Recovery after failover
If the LDAP namespace is updated when the master LDAP server is on the machine, you must re-Synchronize the LDAP database before restarting the master server. There are two ways to do this. If the service can be interrupted, You can manually copy the database after the LDAP server is stopped. By default, data files are stored in/usr/local/var ). You can also use OpenLDAP replication to restore the database without service interruption. First, the LDAP server was started as a slave server on the previous master node. Then start the slurpd daemon on the current master node. The changes received when the previous master node exited the service will be "Pushed" to the original master node. Finally, stop the LDAP server from the master node and start Heartbeat. This will cause a fault response to the original configuration.

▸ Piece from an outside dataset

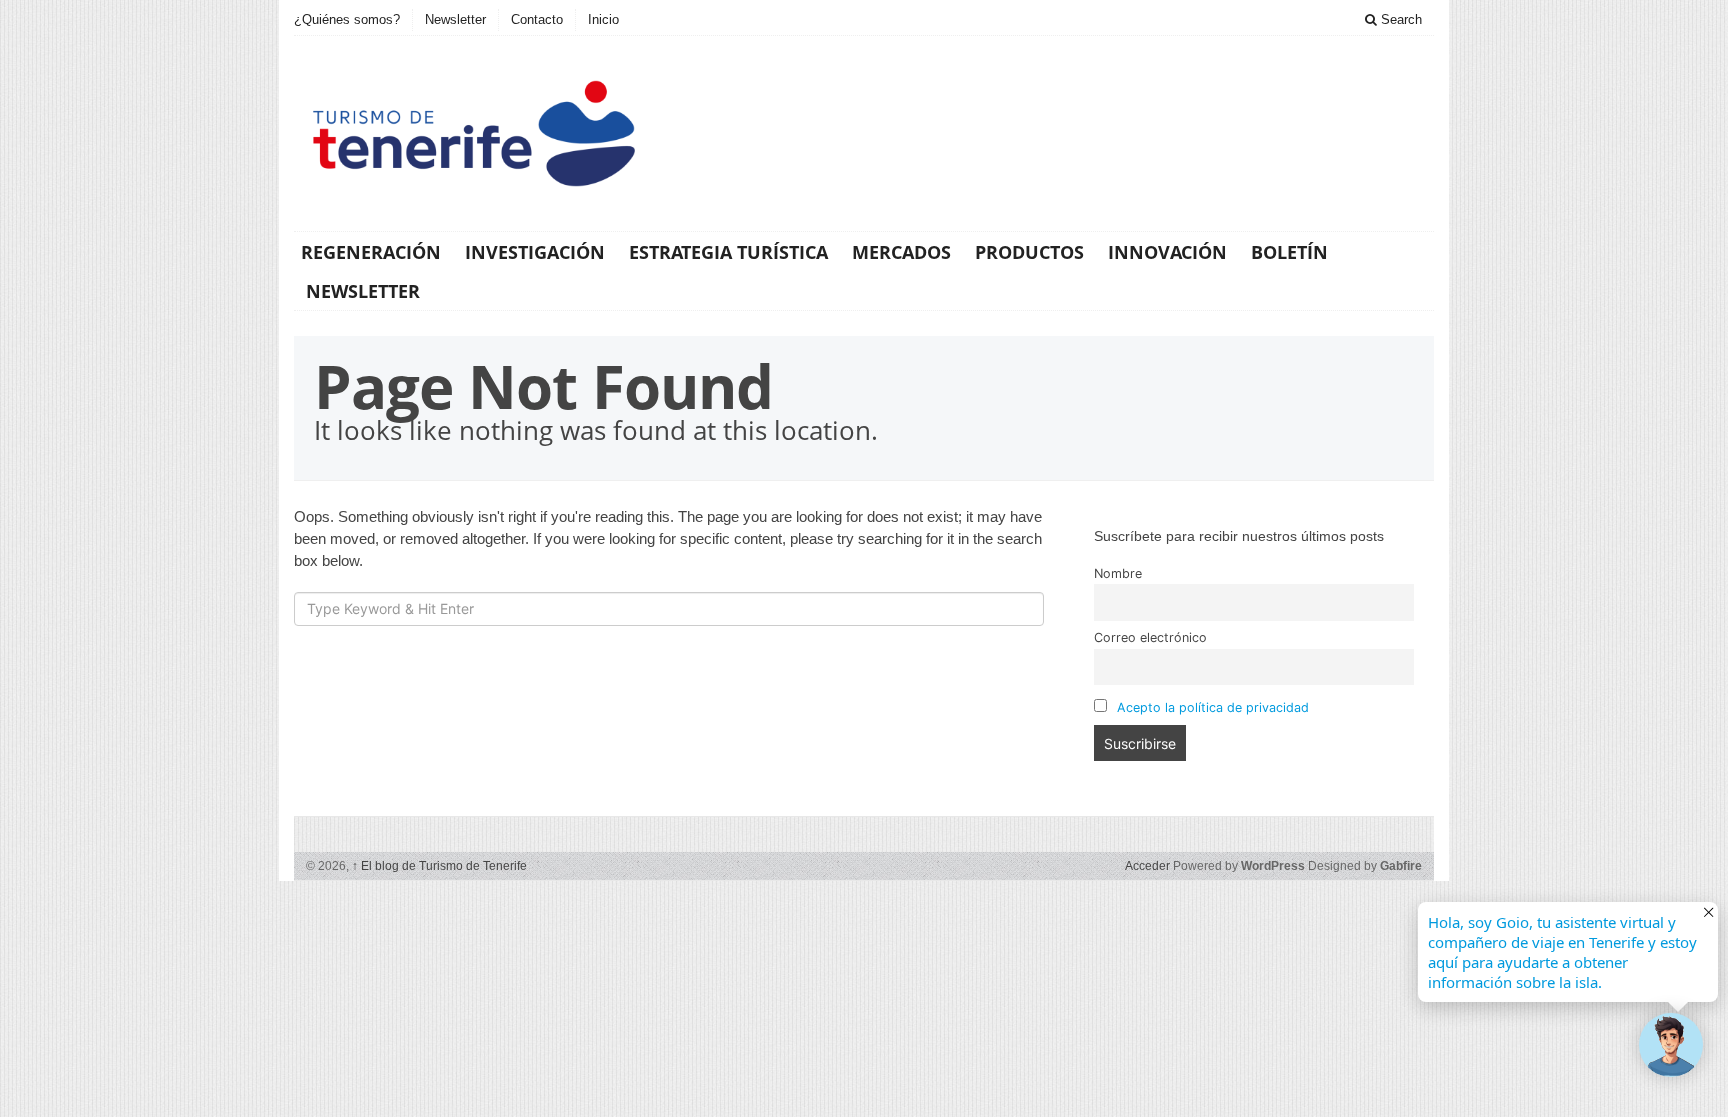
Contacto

LDAP configuration for Apache
Here is an example of an application that subscribes to the LDAP server. This application is an Apache Web server and uses the mod_auth_ldap software package.
Conclusion
This article is a very simple example, using open source software to create some highly available basic network services. Network services, including LDAP, rarely require large servers. The additional reliability provided by the cluster and the replication of servers and data files can increase service availability. The system has gone through all tests and has been performing failover within 15 seconds under all circumstances. If you have a good understanding of the system load and utilization, you can reduce the failover time to below this threshold.